In the US, the AUA monitors what urologists abroad and at home are reporting, and has been told anecdotally that more than 12% of war injuries involve genitourinary trauma, says Kosiak, who testified at a House hearing on the matter. “There are some urologists who are saying, ‘I’m seeing this, and I’m not seeing a way of helping these patients short of getting them off the battlefield’.”
She says two reviews, one using data back to 1960, the other an indepth analysis of the US army’s trauma registry over the last year, did not yield useful information on injuries to specific genitourinary organs or treatments used.
Davis has encountered the effects at all stages: fresh battle wounds in Iraq’s Anbar province; severe injuries at the US military hospital in Landstuhl, Germany; and now chronic ailments and long-term recoveries at his veterans department post in Tennessee.
He thinks often of the Mexican soldier he cared for in Germany and wonders what kind of life a veteran can have after suffering not only lost limbs but the associated impairment of sexual function and the devastating blow to self-image. “He was a young unmarried male,” Davis says. “Where does he go from there?”
“We treat a lot of people but some make a real impact on your mind.”
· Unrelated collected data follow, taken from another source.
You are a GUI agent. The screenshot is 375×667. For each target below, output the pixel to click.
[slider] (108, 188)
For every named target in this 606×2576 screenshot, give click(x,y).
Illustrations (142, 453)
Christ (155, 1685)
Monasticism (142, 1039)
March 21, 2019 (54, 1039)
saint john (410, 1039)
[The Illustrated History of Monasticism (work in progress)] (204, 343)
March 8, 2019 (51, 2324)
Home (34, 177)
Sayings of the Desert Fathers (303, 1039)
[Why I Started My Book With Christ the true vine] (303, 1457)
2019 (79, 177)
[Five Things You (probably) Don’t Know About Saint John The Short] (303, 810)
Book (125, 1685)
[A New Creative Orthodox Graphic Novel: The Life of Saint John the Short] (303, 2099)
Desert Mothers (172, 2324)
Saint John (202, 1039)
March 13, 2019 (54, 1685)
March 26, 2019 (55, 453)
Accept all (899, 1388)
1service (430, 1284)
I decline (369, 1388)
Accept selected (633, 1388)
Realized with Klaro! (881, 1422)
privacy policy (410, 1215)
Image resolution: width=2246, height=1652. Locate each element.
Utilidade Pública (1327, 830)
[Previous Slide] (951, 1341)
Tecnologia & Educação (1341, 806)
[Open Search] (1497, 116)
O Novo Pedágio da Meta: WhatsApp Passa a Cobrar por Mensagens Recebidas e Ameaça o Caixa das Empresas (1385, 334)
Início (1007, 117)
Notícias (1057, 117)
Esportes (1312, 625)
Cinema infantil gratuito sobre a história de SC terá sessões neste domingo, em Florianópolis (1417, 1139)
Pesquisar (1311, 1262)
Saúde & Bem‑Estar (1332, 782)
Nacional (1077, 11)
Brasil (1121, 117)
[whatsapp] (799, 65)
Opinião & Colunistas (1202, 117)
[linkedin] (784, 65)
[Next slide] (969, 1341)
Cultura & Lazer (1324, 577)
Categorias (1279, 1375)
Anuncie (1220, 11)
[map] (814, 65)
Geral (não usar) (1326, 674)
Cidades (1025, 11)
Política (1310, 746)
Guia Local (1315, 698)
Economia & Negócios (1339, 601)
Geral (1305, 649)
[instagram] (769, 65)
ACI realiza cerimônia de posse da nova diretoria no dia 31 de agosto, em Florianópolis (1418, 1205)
To urologists who have encountered urotrauma, the condition goes beyond mangled body parts to encompass various insidious consequences.
An explosion from what would normally be a safe distance might cause percussive trauma revealed long after the fact. Infertility can take years to be exposed. Veterans treated for post-traumatic stress may live with a loss of libido brought on by antidepressant drugs, which they don’t want to talk about with physicians.
Longer body armour is available, Davis says, but is harder and heavier to wear. It’s a balancing act in which too little protection exposes the soldier to more danger from the enemy but too much inhibits mobility. It’s also of limited use against a common peril: a roadside bomb sending shrapnel up through a vehicle’s floor.
Despite the incidence of improvised explosive device-related injuries to both American and Canadian soldiers, the spectrum of urogenital trauma may differ in part because of their different theatres of war — most US casualties come from Iraq — and in part because of the roles the soldiers are playing, Tien speculates.
“If the injuries are happening for someone who is walking, you’d expect the blast to go into the scrotum or the penis,” he says, referring to the more extensive injuries in American soldiers. “But if most of the events happen from being in a vehicle, you’re more likely to bruise your kidney because you bounce around the inside of it.”
Although the Department of National Defence will not comment on potential changes to body armour or other protective equipment, Tien did say the Canadian Forces will be watching the US study with an eye to recommendations that can help prevent urogenital injuries to Canadians. “From a young man’s perspective, a devastating urogenital injury I’m sure is quite psychologically devastating,” he adds.
The US Marine who needed so much blood was five days from going home from Iraq in 2007 when a sniper shot him under his vest and through his liver.
“We used all the drugs we had, all the blood we had,” Davis says. “He actually survived. That guy never would have survived before.”
The Marine made it home. It was up to his stateside doctors to try to make him whole.